§ **Objective**
Copy out every line of the records below word for word, leaving out the pictures.

:: Data to process

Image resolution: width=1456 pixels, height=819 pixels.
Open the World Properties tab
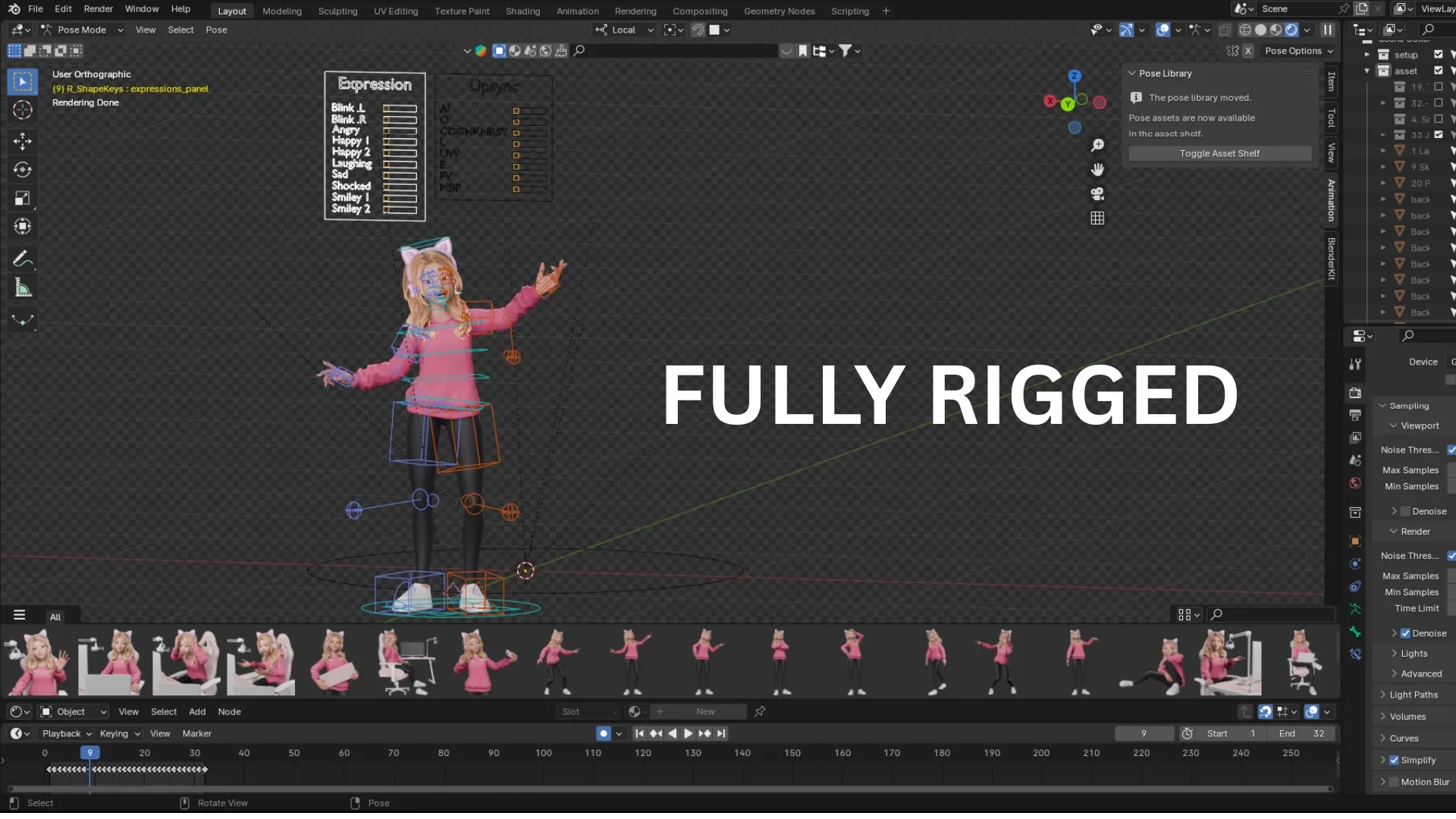pos(1354,483)
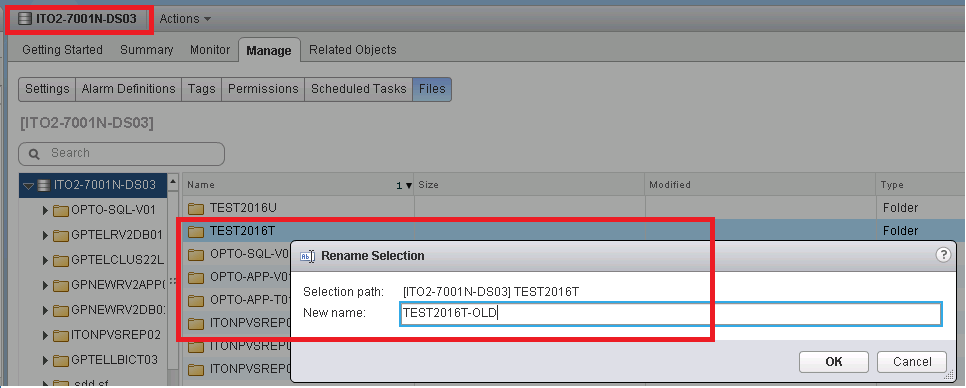Click the OPTO-SQL-V01 folder icon in tree

[x=60, y=212]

::::

§ **Finished answer**
Image resolution: width=1456 pixels, height=819 pixels.
Open the World Properties tab
pos(1354,483)
Click the OPTO-SQL-V01 folder icon in tree

[x=60, y=212]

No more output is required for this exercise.